Stored data entries
-----
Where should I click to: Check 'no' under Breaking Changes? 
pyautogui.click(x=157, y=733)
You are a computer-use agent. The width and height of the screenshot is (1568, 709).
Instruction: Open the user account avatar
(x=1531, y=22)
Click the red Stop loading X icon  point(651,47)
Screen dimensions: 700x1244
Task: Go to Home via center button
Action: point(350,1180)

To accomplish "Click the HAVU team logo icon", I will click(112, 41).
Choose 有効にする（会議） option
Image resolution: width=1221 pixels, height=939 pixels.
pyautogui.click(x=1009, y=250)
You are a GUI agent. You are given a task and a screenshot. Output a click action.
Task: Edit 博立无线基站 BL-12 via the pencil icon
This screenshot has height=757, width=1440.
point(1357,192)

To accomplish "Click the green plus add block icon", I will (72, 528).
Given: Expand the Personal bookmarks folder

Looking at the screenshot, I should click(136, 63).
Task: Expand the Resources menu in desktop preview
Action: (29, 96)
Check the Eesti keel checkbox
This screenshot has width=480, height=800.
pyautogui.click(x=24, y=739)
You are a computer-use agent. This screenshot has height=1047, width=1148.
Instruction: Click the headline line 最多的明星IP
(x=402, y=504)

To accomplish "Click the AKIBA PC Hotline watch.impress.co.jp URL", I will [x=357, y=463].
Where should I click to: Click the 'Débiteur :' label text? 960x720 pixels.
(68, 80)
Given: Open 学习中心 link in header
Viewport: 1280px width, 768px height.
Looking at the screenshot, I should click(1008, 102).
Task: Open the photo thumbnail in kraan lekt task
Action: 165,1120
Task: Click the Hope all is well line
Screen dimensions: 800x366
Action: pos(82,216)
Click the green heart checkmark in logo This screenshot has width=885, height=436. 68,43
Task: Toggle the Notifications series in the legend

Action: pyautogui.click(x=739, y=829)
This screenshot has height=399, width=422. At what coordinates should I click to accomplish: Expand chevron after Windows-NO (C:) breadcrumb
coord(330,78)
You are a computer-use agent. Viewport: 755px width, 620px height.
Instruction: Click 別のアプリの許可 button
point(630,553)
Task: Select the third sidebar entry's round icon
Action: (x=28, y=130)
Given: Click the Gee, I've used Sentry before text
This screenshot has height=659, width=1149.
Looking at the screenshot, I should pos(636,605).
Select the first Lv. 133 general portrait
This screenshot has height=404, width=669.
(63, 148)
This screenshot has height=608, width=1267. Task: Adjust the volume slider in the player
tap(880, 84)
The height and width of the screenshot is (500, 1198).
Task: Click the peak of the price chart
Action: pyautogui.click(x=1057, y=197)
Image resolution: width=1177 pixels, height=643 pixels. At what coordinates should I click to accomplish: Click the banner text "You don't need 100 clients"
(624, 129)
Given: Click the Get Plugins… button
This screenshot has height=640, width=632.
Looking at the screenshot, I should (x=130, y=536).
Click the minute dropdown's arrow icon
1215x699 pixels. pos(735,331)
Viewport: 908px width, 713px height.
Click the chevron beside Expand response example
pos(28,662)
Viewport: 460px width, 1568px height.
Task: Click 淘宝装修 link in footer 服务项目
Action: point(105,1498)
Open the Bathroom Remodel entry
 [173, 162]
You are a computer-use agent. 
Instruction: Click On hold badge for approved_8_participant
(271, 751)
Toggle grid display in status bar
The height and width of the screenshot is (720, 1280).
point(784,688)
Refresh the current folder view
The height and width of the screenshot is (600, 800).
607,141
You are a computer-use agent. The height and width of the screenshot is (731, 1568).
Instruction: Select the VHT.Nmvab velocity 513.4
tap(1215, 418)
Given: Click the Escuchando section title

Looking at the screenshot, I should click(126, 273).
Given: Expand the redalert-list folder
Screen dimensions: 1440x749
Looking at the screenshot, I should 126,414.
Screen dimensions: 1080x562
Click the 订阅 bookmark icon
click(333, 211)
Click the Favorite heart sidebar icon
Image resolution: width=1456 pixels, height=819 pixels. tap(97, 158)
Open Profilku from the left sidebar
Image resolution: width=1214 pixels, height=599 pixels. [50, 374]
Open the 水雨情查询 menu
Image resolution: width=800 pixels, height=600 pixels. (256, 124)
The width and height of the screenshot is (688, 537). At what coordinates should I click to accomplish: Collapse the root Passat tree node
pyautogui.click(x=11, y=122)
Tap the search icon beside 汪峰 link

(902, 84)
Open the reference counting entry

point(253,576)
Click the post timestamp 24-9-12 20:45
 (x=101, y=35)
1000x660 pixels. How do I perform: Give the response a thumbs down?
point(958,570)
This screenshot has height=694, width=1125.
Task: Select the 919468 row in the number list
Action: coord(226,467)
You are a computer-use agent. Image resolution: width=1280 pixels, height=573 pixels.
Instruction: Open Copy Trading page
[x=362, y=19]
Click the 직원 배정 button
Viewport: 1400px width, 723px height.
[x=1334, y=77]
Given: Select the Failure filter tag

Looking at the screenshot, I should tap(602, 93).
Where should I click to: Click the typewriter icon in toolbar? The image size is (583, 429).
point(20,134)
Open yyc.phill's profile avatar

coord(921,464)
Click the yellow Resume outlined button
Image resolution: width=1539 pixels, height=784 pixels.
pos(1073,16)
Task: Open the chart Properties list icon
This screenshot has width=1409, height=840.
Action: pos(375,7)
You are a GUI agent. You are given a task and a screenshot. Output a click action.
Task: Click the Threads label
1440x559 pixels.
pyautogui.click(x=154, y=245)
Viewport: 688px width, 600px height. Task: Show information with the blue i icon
-----
Give the data back in full, matching it character for character.

Where should I click to: Check 'no' under Breaking Changes? 
pyautogui.click(x=157, y=733)
You are a computer-use agent. The width and height of the screenshot is (1568, 709).
Instruction: Open the user account avatar
(x=1531, y=22)
Click the red Stop loading X icon  point(651,47)
Screen dimensions: 700x1244
Task: Go to Home via center button
Action: point(350,1180)

To accomplish "Click the HAVU team logo icon", I will click(112, 41).
Choose 有効にする（会議） option
Image resolution: width=1221 pixels, height=939 pixels.
pyautogui.click(x=1009, y=250)
You are a GUI agent. You are given a task and a screenshot. Output a click action.
Task: Edit 博立无线基站 BL-12 via the pencil icon
This screenshot has height=757, width=1440.
point(1357,192)

To accomplish "Click the green plus add block icon", I will (72, 528).
Given: Expand the Personal bookmarks folder

Looking at the screenshot, I should click(136, 63).
Task: Expand the Resources menu in desktop preview
Action: (29, 96)
Check the Eesti keel checkbox
This screenshot has width=480, height=800.
pyautogui.click(x=24, y=739)
You are a computer-use agent. This screenshot has height=1047, width=1148.
Instruction: Click the headline line 最多的明星IP
(x=402, y=504)

To accomplish "Click the AKIBA PC Hotline watch.impress.co.jp URL", I will [x=357, y=463].
Where should I click to: Click the 'Débiteur :' label text? 960x720 pixels.
(68, 80)
Given: Open 学习中心 link in header
Viewport: 1280px width, 768px height.
Looking at the screenshot, I should click(1008, 102).
Task: Open the photo thumbnail in kraan lekt task
Action: 165,1120
Task: Click the Hope all is well line
Screen dimensions: 800x366
Action: pos(82,216)
Click the green heart checkmark in logo This screenshot has width=885, height=436. 68,43
Task: Toggle the Notifications series in the legend

Action: pyautogui.click(x=739, y=829)
This screenshot has height=399, width=422. At what coordinates should I click to accomplish: Expand chevron after Windows-NO (C:) breadcrumb
coord(330,78)
You are a computer-use agent. Viewport: 755px width, 620px height.
Instruction: Click 別のアプリの許可 button
point(630,553)
Task: Select the third sidebar entry's round icon
Action: (x=28, y=130)
Given: Click the Gee, I've used Sentry before text
This screenshot has height=659, width=1149.
Looking at the screenshot, I should pos(636,605).
Select the first Lv. 133 general portrait
This screenshot has height=404, width=669.
(63, 148)
This screenshot has height=608, width=1267. Task: Adjust the volume slider in the player
tap(880, 84)
The height and width of the screenshot is (500, 1198).
Task: Click the peak of the price chart
Action: pyautogui.click(x=1057, y=197)
Image resolution: width=1177 pixels, height=643 pixels. At what coordinates should I click to accomplish: Click the banner text "You don't need 100 clients"
(624, 129)
Given: Click the Get Plugins… button
This screenshot has height=640, width=632.
Looking at the screenshot, I should (x=130, y=536).
Click the minute dropdown's arrow icon
1215x699 pixels. pos(735,331)
Viewport: 908px width, 713px height.
Click the chevron beside Expand response example
pos(28,662)
Viewport: 460px width, 1568px height.
Task: Click 淘宝装修 link in footer 服务项目
Action: point(105,1498)
Open the Bathroom Remodel entry
 [173, 162]
You are a computer-use agent. 
Instruction: Click On hold badge for approved_8_participant
(271, 751)
Toggle grid display in status bar
The height and width of the screenshot is (720, 1280).
point(784,688)
Refresh the current folder view
The height and width of the screenshot is (600, 800).
607,141
You are a computer-use agent. The height and width of the screenshot is (731, 1568).
Instruction: Select the VHT.Nmvab velocity 513.4
tap(1215, 418)
Given: Click the Escuchando section title

Looking at the screenshot, I should click(126, 273).
Given: Expand the redalert-list folder
Screen dimensions: 1440x749
Looking at the screenshot, I should 126,414.
Screen dimensions: 1080x562
Click the 订阅 bookmark icon
click(333, 211)
Click the Favorite heart sidebar icon
Image resolution: width=1456 pixels, height=819 pixels. tap(97, 158)
Open Profilku from the left sidebar
Image resolution: width=1214 pixels, height=599 pixels. [50, 374]
Open the 水雨情查询 menu
Image resolution: width=800 pixels, height=600 pixels. (256, 124)
The width and height of the screenshot is (688, 537). At what coordinates should I click to accomplish: Collapse the root Passat tree node
pyautogui.click(x=11, y=122)
Tap the search icon beside 汪峰 link

(902, 84)
Open the reference counting entry

point(253,576)
Click the post timestamp 24-9-12 20:45
 (x=101, y=35)
1000x660 pixels. How do I perform: Give the response a thumbs down?
point(958,570)
This screenshot has height=694, width=1125.
Task: Select the 919468 row in the number list
Action: coord(226,467)
You are a computer-use agent. Image resolution: width=1280 pixels, height=573 pixels.
Instruction: Open Copy Trading page
[x=362, y=19]
Click the 직원 배정 button
Viewport: 1400px width, 723px height.
[x=1334, y=77]
Given: Select the Failure filter tag

Looking at the screenshot, I should tap(602, 93).
Where should I click to: Click the typewriter icon in toolbar? The image size is (583, 429).
point(20,134)
Open yyc.phill's profile avatar

coord(921,464)
Click the yellow Resume outlined button
Image resolution: width=1539 pixels, height=784 pixels.
pos(1073,16)
Task: Open the chart Properties list icon
This screenshot has width=1409, height=840.
Action: pos(375,7)
You are a GUI agent. You are given a task and a screenshot. Output a click action.
Task: Click the Threads label
1440x559 pixels.
pyautogui.click(x=154, y=245)
Viewport: 688px width, 600px height. Task: Show information with the blue i icon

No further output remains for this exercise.